A child should stay in a child safety seat with a full harness as long as possible, until about 4 years old. If the child's shoulders are above the top set of harness slots, a combination child seat/booster seat with higher harness slots is a good choice.

• A child over 4 years old may be ready for a booster seat. Booster seats make the vehicle's lap and shoulder belt fit properly. They keep the lap belt from causing injury to the child's abdomen and keep the shoulder belt in place to give the child upper body protection.

• Some younger children may outgrow the weight limit of their child safety seat with a harness and may not be ready to stay seated properly in a booster seat. Look for a child restraint with a higher weight limit.

• All children who have outgrown child safety seats should be properly restrained in booster seats until they are at least 8 years old, unless they are 4' 9" tall. Always make sure the child fits the adult safety belt properly.


• Backless belt-positioning booster seats: Use the vehicle lap and shoulder belt and provide good belt fit on the child. Some older types may come with a removable shield; remove the shield and use the seat with the vehicle lap and shoulder belt.

• High-back belt-positioning booster seats: Use the vehicle lap and shoulder belt. Some are combination child seat/booster seats with a removable harness: They can be used with the harness for a younger child under 40 pounds and then as a belt-positioning booster seat for an older child.

• Specialized restraints include child safety seats with harness labeled for use over 40 pounds, and other harness or shield type restraints. Check for a label stating seat meets federal safety standards. Always follow the manufacturer's instructions.


• A belt-positioning booster seat is the best choice if the car has combination lap and shoulder belts in the rear seat, and the child has outgrown the forward facing seat.

• If the child's ears come above the top of the vehicle seat, use a booster seat with a high back to improve neck protection. A specialized restraint may also be an option.

• A combination child seat/booster seat with a removable harness may fit a child from OVER age 1 to age 8 or more. Check the label for the weight limit on the harness.

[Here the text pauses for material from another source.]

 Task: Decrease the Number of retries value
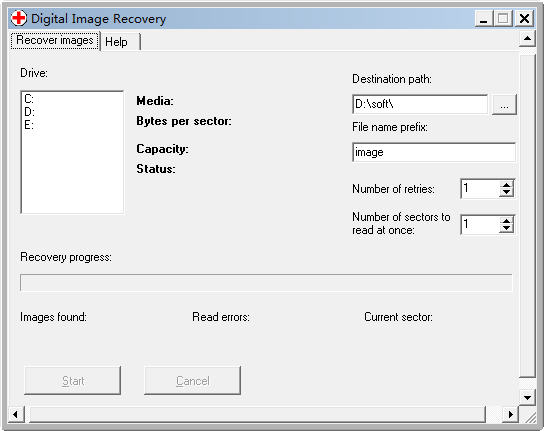click(506, 193)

• If the vehicle only has lap belts it's safer for a child to use a lap belt than to ride without any restraint. Be sure to keep the lap belt low and snug across the thighs. If the lap belt rides up on the stomach it could cause serious injuries in a crash. Other options could include having shoulder belts installed.


• Safety belts were designed for adults. Until age 8, most children have not developed strong hipbones, and their legs and body are too short to allow for proper fit of a safety belt.

• Many young children do not sit still enough or straight enough to keep lap belts low across their thighs. A belt that rides up on the tummy could cause serious internal injuries.

• Booster seats are comfortable for children because they allow their legs to bend normally, and they enjoy being able to see out of the window.


• Place the booster seat flat on vehicle seat.

• Sit the child on the booster seat, place the lap and shoulder belt over the child and buckle the safety belt.

• Adjust the lap belt so it lays snugly across child's upper thighs, not across the tummy.

• Adjust the shoulder belt and thread through shoulder belt positioner (if available) so that shoulder belt lays snugly across the center of the child's shoulder. Check safety belt fit often.

• Buckle the booster seat in even when the child is not in it. A loose booster seat can injure others in a crash.


• To be able to fit a safety belt, a child must:
 Be tall enough to sit without slouching,
 Keep his/her back against the vehicle seat back,
 Keep his/her knees completely bent over the edge of the seat,
 Keep his/her feet flat on the floor, and
 Be able to stay comfortably seated this way.

• The lap belt must fit low and tight across the upper thighs. The shoulder belt should rest over the center of the shoulder and across the chest.

• NEVER put the shoulder belt under the child's arm or behind the child's back. This can cause severe head injuries or internal injuries in a crash. If the safety belt does not fit properly the child should use a belt-positioning booster seat.

• Always check belt fit on the child in every vehicle. A belt-positioning booster seat may be needed in some vehicles and not in others.